As the book’s title suggests, Sonny Gibson has some old affairs to settle the night he wanders into Bobbi’s Hideaway, a Carolina dive where his old flame Kim works tending bar. Unfortunately back-road honky-tonks characteristically attract some shady mofos, and Sonny finds himself crossing more than mere paths with a couple. Chaos ensues in the bar thanks to the local yokels and, with barmaid Cheri in tow, Sonny suddenly finds himself on the lam.

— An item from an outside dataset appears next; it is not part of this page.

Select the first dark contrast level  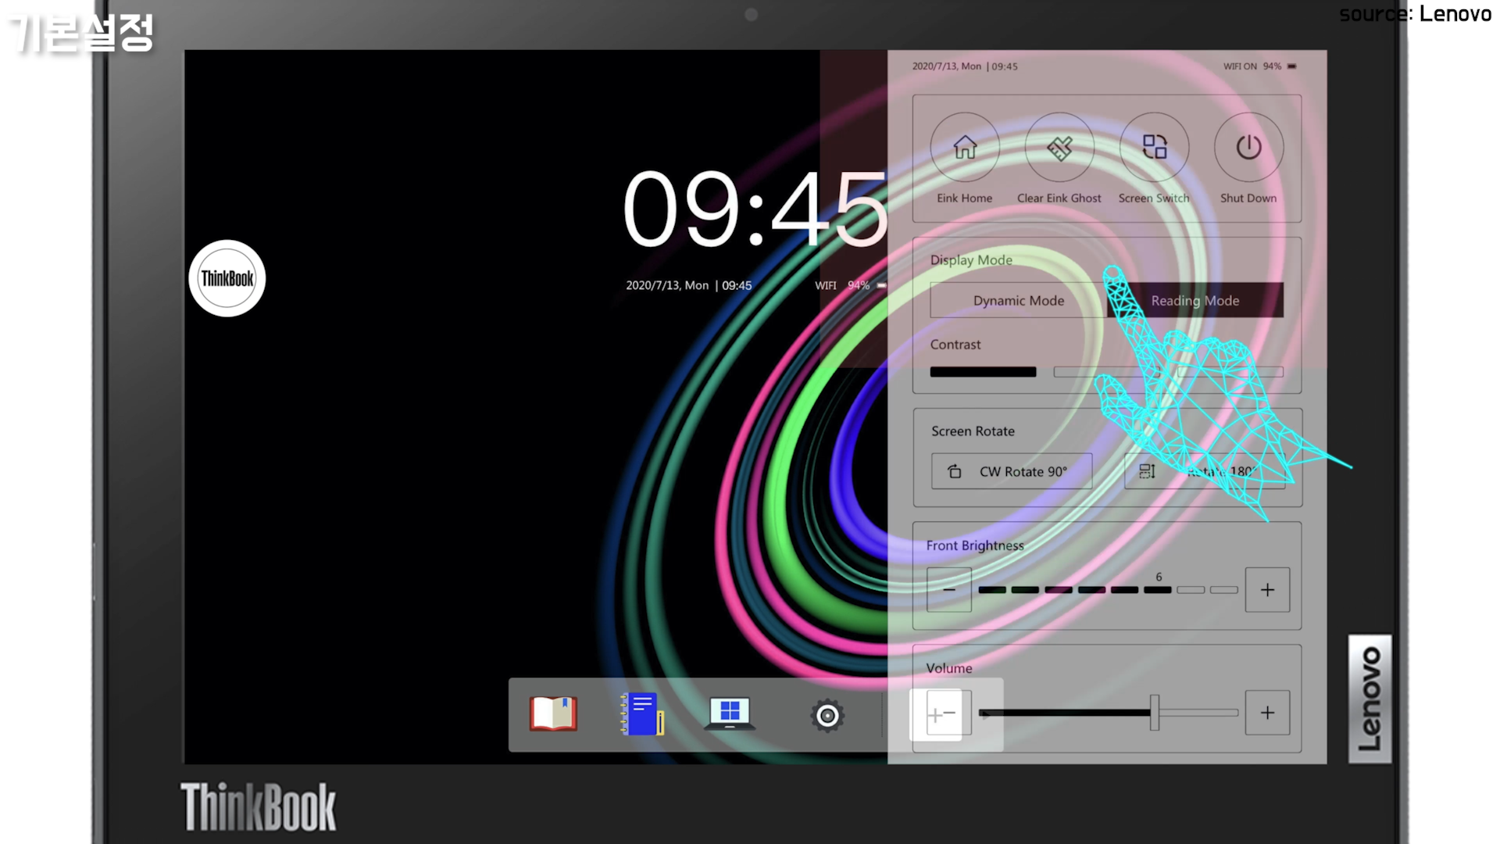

That’s the plot of Loose Ends #1 in a nutshell, and I feel it would be a disservice to tell you much more than that (and trust me, there is MUCH more). It sounds like the stuff of countless other crime stories you’ve read, but with a delivery and kinetic energy that sets it apart from the pack. Latour (Southern Bastards, sporting his writer hat this time around) takes great pains to give only the smallest, most meaningful hints at the backstory; a couple of interspersed vignettes introduce new characters with minimal explanation–even by way of inference–which can occasionally seem like the eponymous loose ends are being left for the reader, but naturally it wouldn’t be a premiere issue without a few mysteries left open for resolution. Besides, it wouldn’t be a proper Southern tale without a sleepy, slow-burning kickoff issue, now would it?

Visually, this book is a stunner (and what rhymes with “stunner”? Chris Brunner!). Brunner’s eye for detail brings the raw sincerity of Latour’s characters to life in a way that makes you forget you’re reading rather than watching a film. Add the lurid vibration of Rico Renzi’s colors, and the world of Sonny Gibson comes screaming to life, lending a neon, psychedelic feel to Latour’s seedy, sultry love story.

Loose Ends is a spunky crime-romance caper that, on the surface, may sound like many that have come before it, yet somehow it retains a certain freshness and an earnest grit all its own. Most definitely worth checking out for those who prefer romantic stories with an occasional right to the jaw.